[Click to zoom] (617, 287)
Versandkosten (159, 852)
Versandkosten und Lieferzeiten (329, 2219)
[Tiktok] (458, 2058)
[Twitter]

........

EXERCISE OBJECTIVE: Reproduce all the records, exactly and in full.

ANSWER TO THIS TASK:
[Click to zoom] (617, 287)
Versandkosten (159, 852)
Versandkosten und Lieferzeiten (329, 2219)
[Tiktok] (458, 2058)
[Twitter]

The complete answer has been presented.